### The data
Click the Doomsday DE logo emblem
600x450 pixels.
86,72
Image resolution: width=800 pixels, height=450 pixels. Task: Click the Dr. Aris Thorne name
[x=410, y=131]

### Aim of the exercise
Convert everything from the line containing "Image resolution: width=800" down to the end of the items into a two-column CSV with the headers text and answer. Give one row per item, and put each value in a single quoted field with any line breaks replaced by spaces.

### Solution to the problem
text,answer
"Image resolution: width=800 pixels, height=450 pixels. Task: Click the Dr. Aris Thorne name","[x=410, y=131]"